• industriAll global
  • industriAll europe
  • Retun See
  • Petrol-İş Kadın Dergisi
Belgesel: Petrol-İş Tarihi

BAŞKANLAR KURULU SONUÇ BİLDİRGESİ:

BOR, PETROL VE DOĞALGAZDA ÖZELLEŞTİRME KABUL EDİLEMEZ...
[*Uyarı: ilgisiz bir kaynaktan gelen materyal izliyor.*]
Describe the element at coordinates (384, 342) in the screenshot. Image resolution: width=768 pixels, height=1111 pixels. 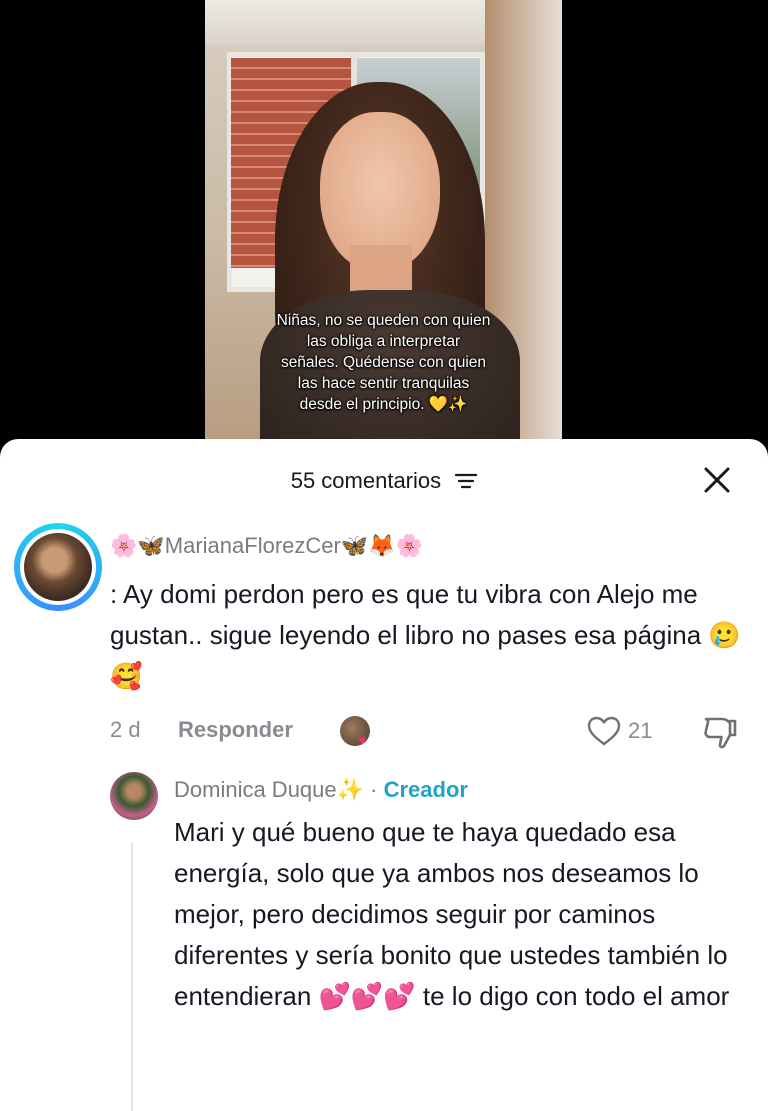
I see `caption-line: las obliga a interpretar` at that location.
Petrol-İş Sendikası'nın KKTC-Girne'de 23-24 MAYIS 2012 tarihinde toplanan Genişletilmiş Başkanlar Kurulu'nda Eti Maden, TPAO ve BOTAŞ'ın özelleştirilmesine yol açacak her türlü girişime karşı çıkılacağı ve kararlı bir şekilde mücadele edileceği bildirildi.

25.05.2012

GENİŞLETİLMİŞ BAŞKANLAR KURULU, toplantıda yapılan değerlendirmeleri ve bu doğrultuda almış olduğu kararları aşağıdaki şekilde kamuoyuna iletmeyi uygun bulmuştur:

2008 yılındaki küresel kriz, arkasından Avrupa ekonomisinin iflasa sürüklenmesi; tüm dünyada on yıllardır uygulanan neo-liberal politikalarda yolun sonuna gelindiğini göstermiştir. Buna rağmen çözüm için, halkın değil sermayenin çıkarlarını eksene alan uygulamalarda ısrar edilmekte ve “kemer sıkma” programlarıyla emekçilere yeni bedeller ödetilmeye çalışılmaktadır. Ekonomiyi yeni bir durgunluk batağına sokan, işsizlik ve yoksulluğu artıran bu önlemlere karşı emekçilerin tepkisi ise başta Avrupa olmak üzere dünyanın dört bir köşesinde giderek yükselmektedir. Avrupa'da farklı ülkelerde yapılan seçimlerde, “kemer sıkma” programlarını reddeden siyasi alternatiflerin öne çıkması ise emekçilerin eşit, özgür ve adil bir yaşam taleplerinin en önemli göstergesidir.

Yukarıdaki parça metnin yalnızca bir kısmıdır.